Sınır kaç insan hayatı eder?
Seyahat etmenin yolları engelli.
Ulus devletler içinde temel hakları gasp edilen kadın ve erkekler sınırlara mahkum edilmiş durumdalar.
Bu yolların en zoru Akdeniz. Sınırlar kadar insanları göç yollarında düşüren nedenleri irdelemek ve Suriye, Afganistan, Irak, Pakistan, Fildişi Sahilleri, Gana, Gambiya, Eritre, Türkiye, İran vs. devletlerini incelemek lazım. Birleşmiş Milletler (BM) verilerine göre Akdeniz’i aşmaya çalışırken her gün ortalama on kişi hayatını kaybediyor.
18 Temmuz günü Akdeniz bir tekneyi daha yuttu; içinde 160 Suriyeli mülteci vardı ve bunlardan 19’u öldü, 35’i kayıp.
Diğerleri tekneye bindikleri Türkiye’ye geri götürüldüler.
Sahil güvenlik ekipleri Kıbrıs/Karpaz açıklarında kaybolan 35 mülteciyi arıyorlar.

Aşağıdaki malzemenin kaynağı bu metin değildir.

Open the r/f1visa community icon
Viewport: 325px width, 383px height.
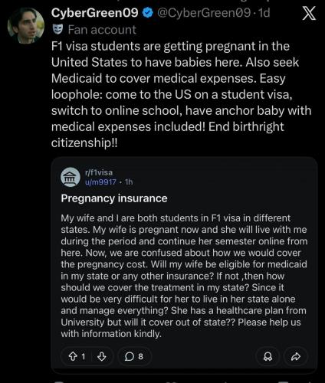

Kaybolanlar hangi kıyıya vuracaklar? Kıbrıs sahillerinde güneşlenen hangi turistin başucunda bitecekler?
Belki de kimisinin numaralanmış isimsiz bir mezarı da olmayacak; sanki hiç yaşamamış sayılacaklar!
Anneleri her sabah uyandığında hiçbir zaman gelmeyecek olan kapıya bırakılan mektuplar bekleyecekler!
Sizlere bu satırları Kıbrıs/Limasol sahilinden yazıyorum; gözlerim gayri ihtiyari kıyıya vuracak mültecileri arıyor!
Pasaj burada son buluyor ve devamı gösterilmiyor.